Xia Junsu parecia a escolha perfeita para o papel – carismático e com uma voz poderosa, era o que essa interpretação de Mozart precisava. Apesar disso, ele havia recusado o papel duas vezes: “Eu não posso fazê-lo”, disse. Mas após insistência e ouvir a canção ‘Can’t Escape my Destiny’ ele se convenceu que deveria fazer o papel.

A peça traz a história da vida do compositor clássico Wolfgang Amadeus Mozart, da infância à morte, recriada em dois atos. As músicas misturavam estilos como pop, rock e clássico. A imagem de Mozart era despojada, com jeans rasgados e dreads.

É comum em musicais que possuem apresentações quase diárias existir a divisão dos personagens principais entre atores diferentes.

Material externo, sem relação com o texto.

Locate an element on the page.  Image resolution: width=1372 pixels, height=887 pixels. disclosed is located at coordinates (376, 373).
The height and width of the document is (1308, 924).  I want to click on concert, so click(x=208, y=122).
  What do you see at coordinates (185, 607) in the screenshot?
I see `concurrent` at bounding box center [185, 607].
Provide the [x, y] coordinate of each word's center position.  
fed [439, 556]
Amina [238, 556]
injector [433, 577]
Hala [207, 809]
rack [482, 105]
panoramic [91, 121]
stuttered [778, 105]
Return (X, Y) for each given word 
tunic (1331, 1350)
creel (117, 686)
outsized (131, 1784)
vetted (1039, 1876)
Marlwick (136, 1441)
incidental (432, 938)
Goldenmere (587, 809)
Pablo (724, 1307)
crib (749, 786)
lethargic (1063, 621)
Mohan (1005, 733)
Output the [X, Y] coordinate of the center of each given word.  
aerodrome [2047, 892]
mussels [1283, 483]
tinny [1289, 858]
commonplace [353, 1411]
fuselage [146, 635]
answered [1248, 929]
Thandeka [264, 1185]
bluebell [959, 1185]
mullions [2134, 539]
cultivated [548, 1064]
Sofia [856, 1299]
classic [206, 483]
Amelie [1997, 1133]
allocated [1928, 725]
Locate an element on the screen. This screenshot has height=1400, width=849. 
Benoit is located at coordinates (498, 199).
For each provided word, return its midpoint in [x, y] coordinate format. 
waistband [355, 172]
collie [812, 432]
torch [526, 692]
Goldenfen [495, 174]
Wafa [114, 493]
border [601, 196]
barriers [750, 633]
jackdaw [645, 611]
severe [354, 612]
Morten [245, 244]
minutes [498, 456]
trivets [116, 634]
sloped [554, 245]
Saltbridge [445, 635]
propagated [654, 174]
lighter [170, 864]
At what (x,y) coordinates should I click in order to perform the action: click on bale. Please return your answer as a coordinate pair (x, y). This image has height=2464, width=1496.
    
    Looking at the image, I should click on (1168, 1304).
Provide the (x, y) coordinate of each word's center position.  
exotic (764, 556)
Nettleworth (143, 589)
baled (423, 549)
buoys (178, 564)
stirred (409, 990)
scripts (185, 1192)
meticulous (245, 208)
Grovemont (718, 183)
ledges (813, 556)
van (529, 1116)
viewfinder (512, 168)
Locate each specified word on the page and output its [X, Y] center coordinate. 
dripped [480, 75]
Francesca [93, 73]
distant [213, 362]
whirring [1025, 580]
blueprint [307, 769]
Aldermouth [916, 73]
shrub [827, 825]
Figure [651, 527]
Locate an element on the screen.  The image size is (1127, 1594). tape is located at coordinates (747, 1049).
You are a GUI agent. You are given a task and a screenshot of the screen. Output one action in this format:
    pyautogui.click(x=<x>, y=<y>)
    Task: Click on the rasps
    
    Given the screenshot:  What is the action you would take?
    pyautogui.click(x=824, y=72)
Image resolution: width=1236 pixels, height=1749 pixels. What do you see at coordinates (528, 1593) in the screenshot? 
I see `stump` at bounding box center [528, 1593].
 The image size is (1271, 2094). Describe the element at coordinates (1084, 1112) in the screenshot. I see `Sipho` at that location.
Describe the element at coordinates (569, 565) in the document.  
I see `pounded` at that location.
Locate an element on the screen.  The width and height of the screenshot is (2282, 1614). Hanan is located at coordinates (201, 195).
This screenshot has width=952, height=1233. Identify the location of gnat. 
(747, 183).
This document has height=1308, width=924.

Mozart também era interpretado pelo veterano Park Eun-tae, ambos se tornaram bons amigos e Park Eun-tae foi uma inspiração para Junsu.

Como seu primeiro musical, Junsu se concentrou nas emoções. Era tudo muito novo e pode-se perceber que ainda era algo que ele deveria se adaptar, se compararmos sua interpretação com Park Eun-tae. O cantor se deixava levar pelo “amor e dor”. Em ‘Golden Star’, por exemplo, ele vertia em lágrimas e com ele, o público. O musical foi um sucesso! Com estréia em 2010, os arranjos musicais são composições de Sylvester Levay, que ficou encantado com Junsu, e isso lhe rendeu o papel para a segunda temporada em 2011.

Não foram apenas os colegas e críticos que reconheceram Junsu, na premiação do The Musical Awards, Kim Junsu recebeu o prêmio de Ator Revelação, Melhor Ator Estreante e Estrela Popular. Mozart foi um papel importante na vida do cantor e lhe deu confiança para interpretar suas demais peças.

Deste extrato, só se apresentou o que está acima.